Aug 14, 2016 03:14PM ● By Daisy Hutzell-Rodman

When Engra wed Ronald Banse, the couple shared a dream for their matrimonial abode. They wanted more space in an older home.

He lived in the Field Club area, while she resided in Dundee. Neither of their former homes would suffice.

They searched for about a year before discovering a mansion built in 1905 in the now-resurgent Blackstone district.

Banses4It’s a grand place, but if you ask the homeowners, it is simply home.

“We were awed by the sense of space in this room,” says Ronald as he surveys the main room. “It was the ceilings and the quality. You just don’t find this any place.”

Engra, on top of her attraction to the mansion’s space and heritage, has an academic appreciation for the structure. She studied architecture in college. “They call it a Georgian Revival home because of the exterior, but equally important is the interior,” she says.

The home offers many original features, such as mahogany throughout the formal dining room. The mahogany stops at the edge of the dining room, where the wood becomes a less-expensive maple.
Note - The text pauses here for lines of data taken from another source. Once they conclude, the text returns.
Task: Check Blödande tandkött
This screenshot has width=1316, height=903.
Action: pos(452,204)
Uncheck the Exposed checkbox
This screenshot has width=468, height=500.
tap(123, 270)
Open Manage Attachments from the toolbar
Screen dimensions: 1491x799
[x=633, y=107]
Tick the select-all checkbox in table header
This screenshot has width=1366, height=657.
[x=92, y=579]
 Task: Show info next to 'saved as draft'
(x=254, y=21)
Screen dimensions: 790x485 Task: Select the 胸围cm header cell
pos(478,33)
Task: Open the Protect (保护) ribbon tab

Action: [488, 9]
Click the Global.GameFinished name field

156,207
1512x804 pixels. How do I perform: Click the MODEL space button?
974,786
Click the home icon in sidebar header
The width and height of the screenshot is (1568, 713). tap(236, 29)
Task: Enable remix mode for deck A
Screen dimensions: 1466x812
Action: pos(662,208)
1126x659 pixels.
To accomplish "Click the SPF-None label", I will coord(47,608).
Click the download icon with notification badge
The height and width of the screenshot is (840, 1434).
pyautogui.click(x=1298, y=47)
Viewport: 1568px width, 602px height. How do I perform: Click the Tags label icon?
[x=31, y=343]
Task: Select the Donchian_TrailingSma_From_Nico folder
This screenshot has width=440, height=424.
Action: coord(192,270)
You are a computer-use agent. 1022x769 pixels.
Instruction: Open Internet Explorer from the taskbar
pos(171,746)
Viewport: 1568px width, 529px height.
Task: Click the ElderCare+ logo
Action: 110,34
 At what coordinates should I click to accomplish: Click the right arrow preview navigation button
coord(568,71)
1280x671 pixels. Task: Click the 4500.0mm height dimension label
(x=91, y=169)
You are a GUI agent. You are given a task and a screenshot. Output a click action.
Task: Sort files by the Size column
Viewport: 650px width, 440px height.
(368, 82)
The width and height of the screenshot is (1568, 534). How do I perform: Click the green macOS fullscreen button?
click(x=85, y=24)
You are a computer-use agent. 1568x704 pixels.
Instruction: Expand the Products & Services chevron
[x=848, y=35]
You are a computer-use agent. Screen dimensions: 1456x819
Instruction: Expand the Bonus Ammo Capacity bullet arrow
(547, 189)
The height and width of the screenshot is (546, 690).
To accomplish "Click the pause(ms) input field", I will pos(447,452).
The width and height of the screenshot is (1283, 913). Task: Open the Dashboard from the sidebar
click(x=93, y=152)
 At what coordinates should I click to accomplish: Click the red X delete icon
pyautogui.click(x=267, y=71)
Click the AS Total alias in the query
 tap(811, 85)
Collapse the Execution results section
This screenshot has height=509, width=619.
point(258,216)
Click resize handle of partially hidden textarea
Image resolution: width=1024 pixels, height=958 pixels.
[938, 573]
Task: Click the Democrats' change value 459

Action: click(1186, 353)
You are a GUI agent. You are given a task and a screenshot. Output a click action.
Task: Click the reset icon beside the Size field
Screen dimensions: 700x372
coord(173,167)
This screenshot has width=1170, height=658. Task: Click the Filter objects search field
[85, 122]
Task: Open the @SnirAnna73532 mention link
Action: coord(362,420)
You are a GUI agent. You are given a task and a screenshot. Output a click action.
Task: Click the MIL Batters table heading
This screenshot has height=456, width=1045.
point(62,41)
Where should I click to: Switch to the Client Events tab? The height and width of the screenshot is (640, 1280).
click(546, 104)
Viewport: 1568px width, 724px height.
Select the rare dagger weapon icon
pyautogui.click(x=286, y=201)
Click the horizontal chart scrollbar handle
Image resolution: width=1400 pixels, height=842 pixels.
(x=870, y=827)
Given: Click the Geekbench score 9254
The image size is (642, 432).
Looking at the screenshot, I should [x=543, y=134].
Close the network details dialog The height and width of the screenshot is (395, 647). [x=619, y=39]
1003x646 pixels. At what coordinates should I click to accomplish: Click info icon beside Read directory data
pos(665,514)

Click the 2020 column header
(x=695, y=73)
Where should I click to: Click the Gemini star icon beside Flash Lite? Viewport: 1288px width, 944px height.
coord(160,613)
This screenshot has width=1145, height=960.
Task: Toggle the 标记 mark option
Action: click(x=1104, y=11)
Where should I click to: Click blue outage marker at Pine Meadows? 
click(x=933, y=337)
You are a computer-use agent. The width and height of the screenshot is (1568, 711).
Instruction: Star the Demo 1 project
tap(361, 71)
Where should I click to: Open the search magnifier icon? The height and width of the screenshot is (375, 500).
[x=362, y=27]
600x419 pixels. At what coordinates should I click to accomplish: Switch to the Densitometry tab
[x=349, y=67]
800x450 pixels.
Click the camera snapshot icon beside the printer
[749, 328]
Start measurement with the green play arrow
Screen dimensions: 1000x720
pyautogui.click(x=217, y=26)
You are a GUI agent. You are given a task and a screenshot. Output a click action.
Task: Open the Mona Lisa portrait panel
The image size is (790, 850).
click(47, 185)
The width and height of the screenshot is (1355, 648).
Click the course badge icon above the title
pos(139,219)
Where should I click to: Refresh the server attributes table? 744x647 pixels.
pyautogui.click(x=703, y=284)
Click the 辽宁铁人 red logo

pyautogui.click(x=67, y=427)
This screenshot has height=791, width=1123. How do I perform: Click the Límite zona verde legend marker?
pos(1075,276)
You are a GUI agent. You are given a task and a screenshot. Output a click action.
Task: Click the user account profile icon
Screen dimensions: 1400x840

“The woods are used according to status,” Engra says. The door jamb is mahogany on the side where the family and guests would have seen it, but becomes maple on the half that would be seen by servants."

The original-looking kitchen was actually completely renovated by Engra to look authentic to the time period. The couple first ripped out the cabinets, which uncovered several windows in the room.

Banses1“It was like a whole different room at that point,” Engra says. She then stripped the woodwork and began considering other ways to make the room look even more accurate to its original time period.

A pantry became the refrigerator, which was covered with wood and made to resemble an icebox.

As the original home would not have featured many appliances, the butler’s pantry has become extra storage. The north side of the pantry is original, but the south side has been expanded. The couple found 100-year-old glass to maintain the older home’s appearance. Since they like to entertain, they have made room in the butler’s pantry for a stacking freezer and fridge hidden in the cabinetry.

The home uses radiated heat, and one heater in the butler’s pantry, specifically, is used to help with entertaining. A radiator that resembles a tea tray is perfect for keeping food warm until it is time to serve.

This is a home built with the intention that domestic workers would maintain it. There are two staircases: one main staircase for the family, and a second staircase for hired help.

Although the home uses radiant heat, the place contains two fireplaces. Original green tiles surround one hearth in the main room. Original blue tiles surround the other in the library on the top floor. Unlike many homes with multiple hearths, the two fireplaces use the same flue instead of having separate chimneys.

Throughout the spacious house, original oil paintings by Engra hang on the walls. There is plenty of room for the couple and their unique possessions.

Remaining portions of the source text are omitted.